◆ **Listed entries**
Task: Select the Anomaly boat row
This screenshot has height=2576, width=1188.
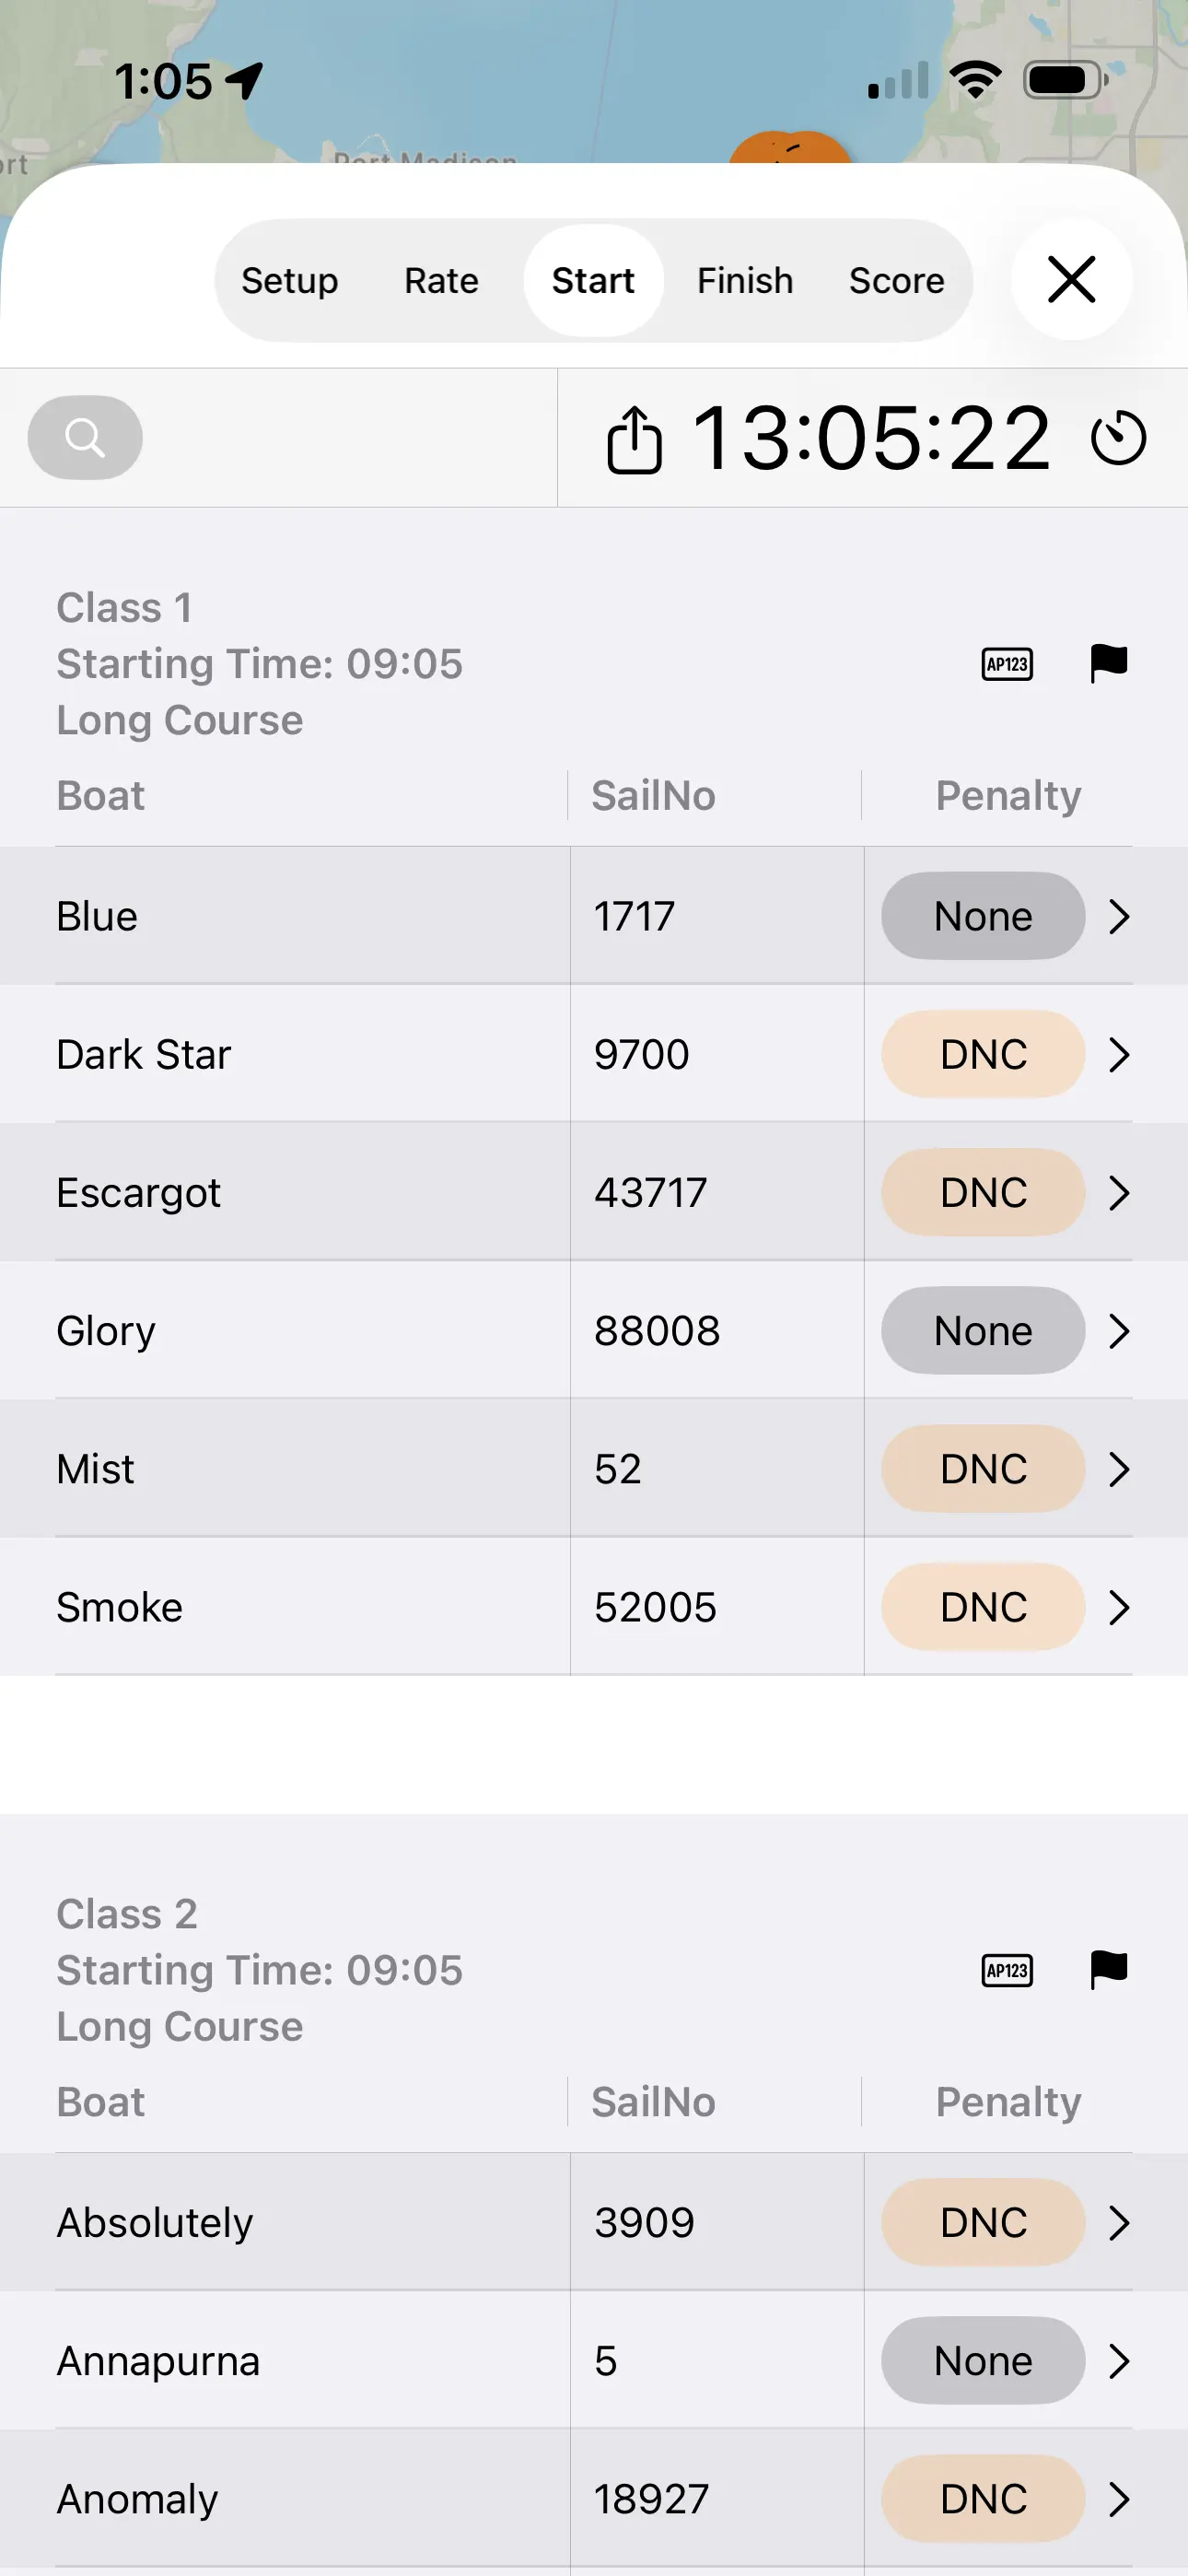Action: pyautogui.click(x=300, y=2499)
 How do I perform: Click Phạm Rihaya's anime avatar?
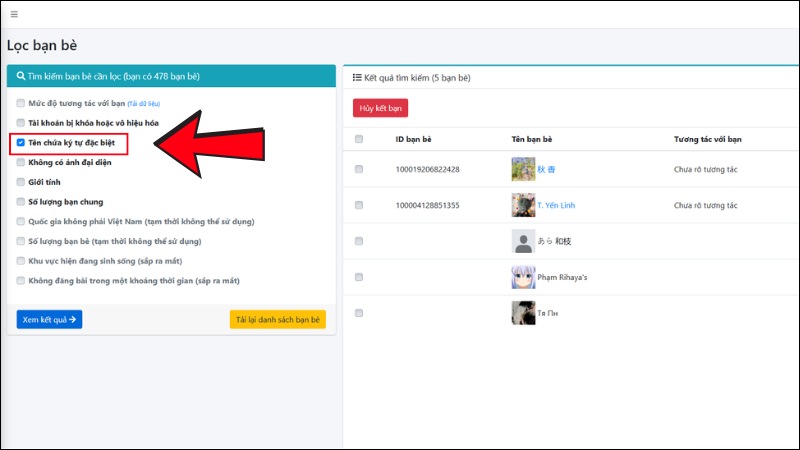pyautogui.click(x=523, y=277)
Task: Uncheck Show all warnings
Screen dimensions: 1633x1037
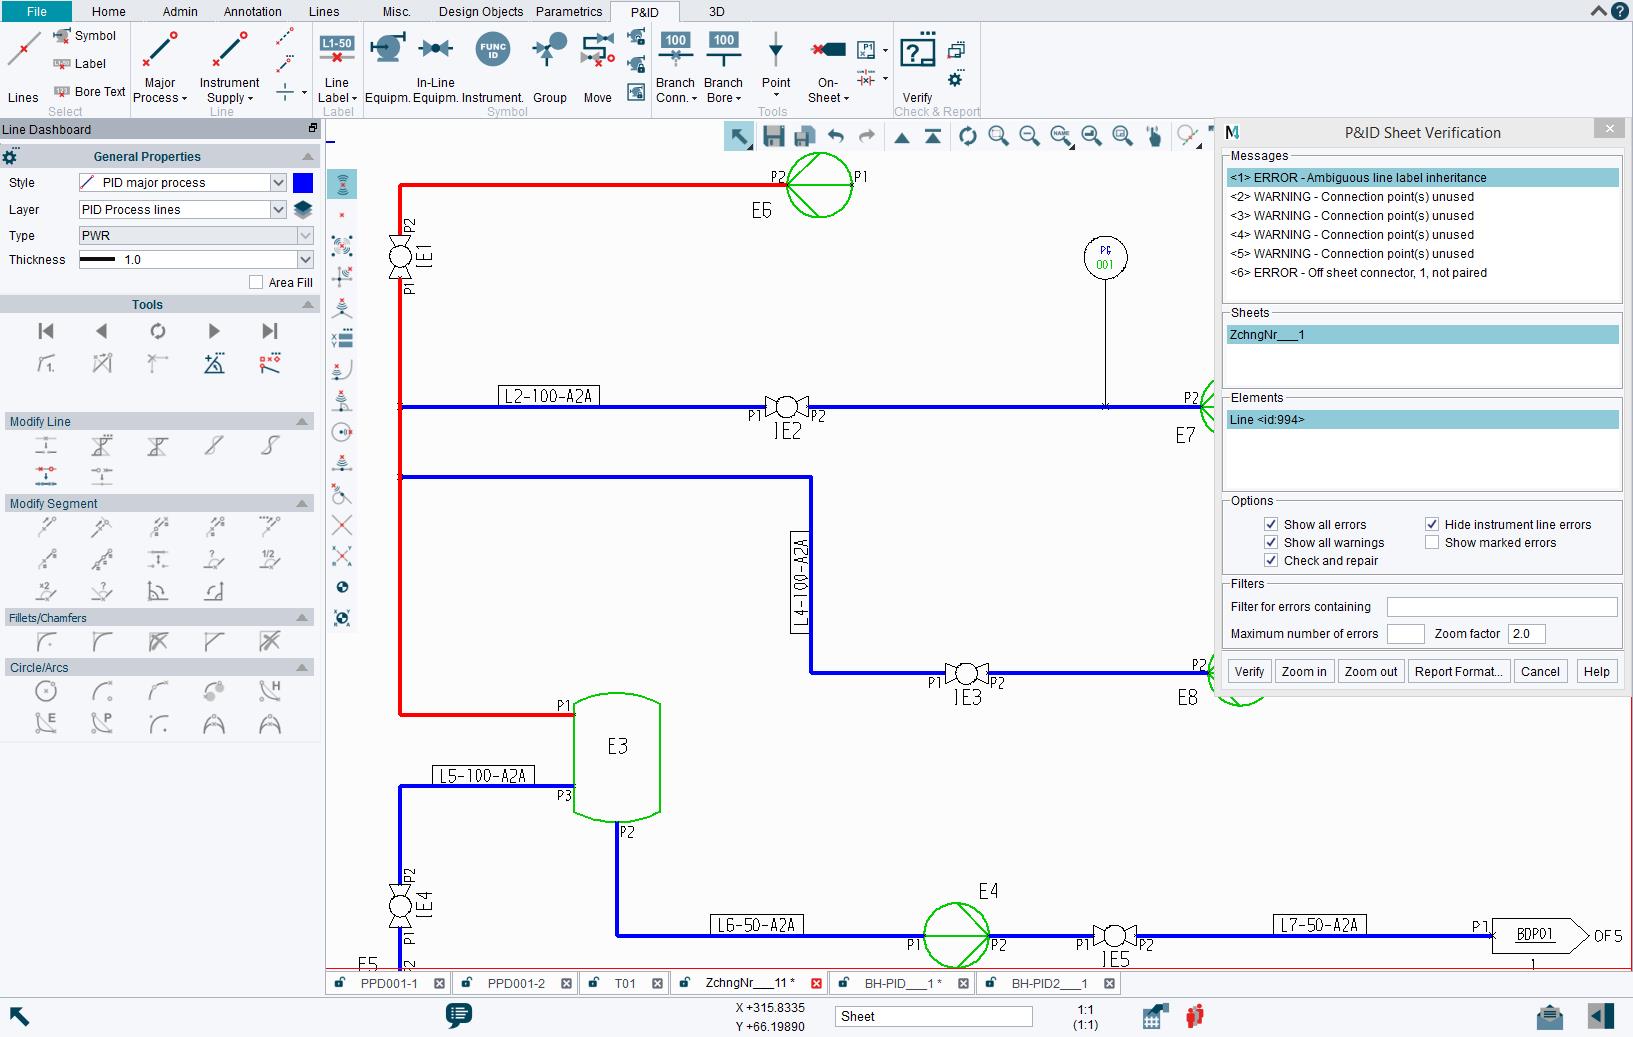Action: pyautogui.click(x=1271, y=542)
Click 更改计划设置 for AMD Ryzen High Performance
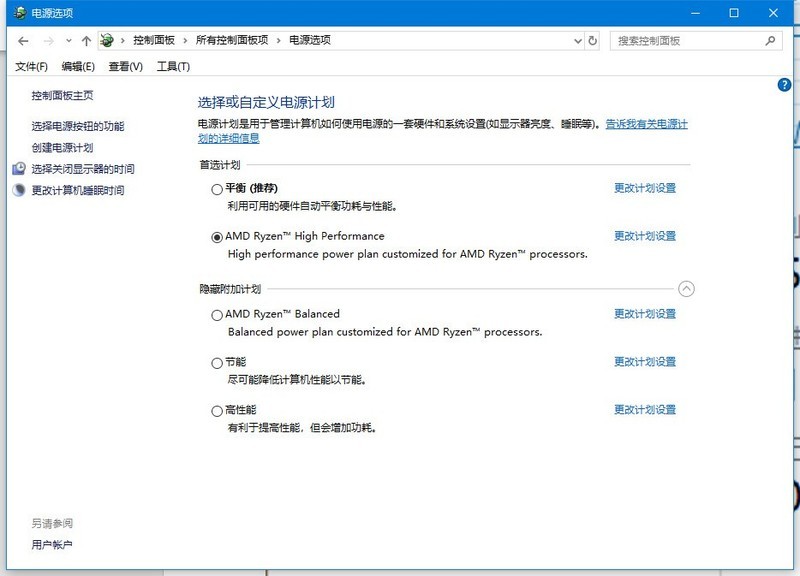The height and width of the screenshot is (576, 800). (644, 236)
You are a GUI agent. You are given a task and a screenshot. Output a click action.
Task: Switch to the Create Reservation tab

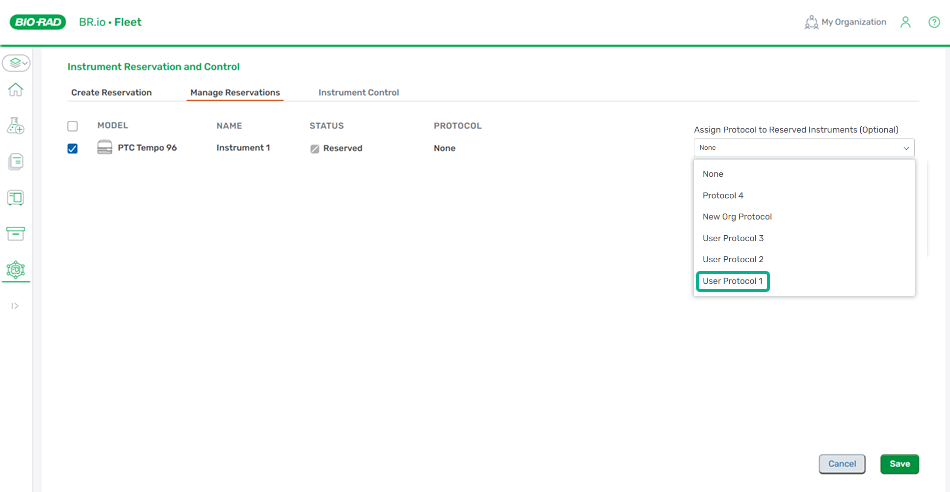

◆ **Problem statement**
Copy out the part of the rows that opens with the line containing "How do I perform: Click" and runs through the end of the rows, including that first line, and leave the pictures out.

◆ **Task result**
 How do I perform: Click Phạm Rihaya's anime avatar?
pyautogui.click(x=523, y=277)
Task: Uncheck Show all warnings
Screen dimensions: 1633x1037
Action: pyautogui.click(x=1271, y=542)
Click 更改计划设置 for AMD Ryzen High Performance
The height and width of the screenshot is (576, 800). (644, 236)
You are a GUI agent. You are given a task and a screenshot. Output a click action.
Task: Switch to the Create Reservation tab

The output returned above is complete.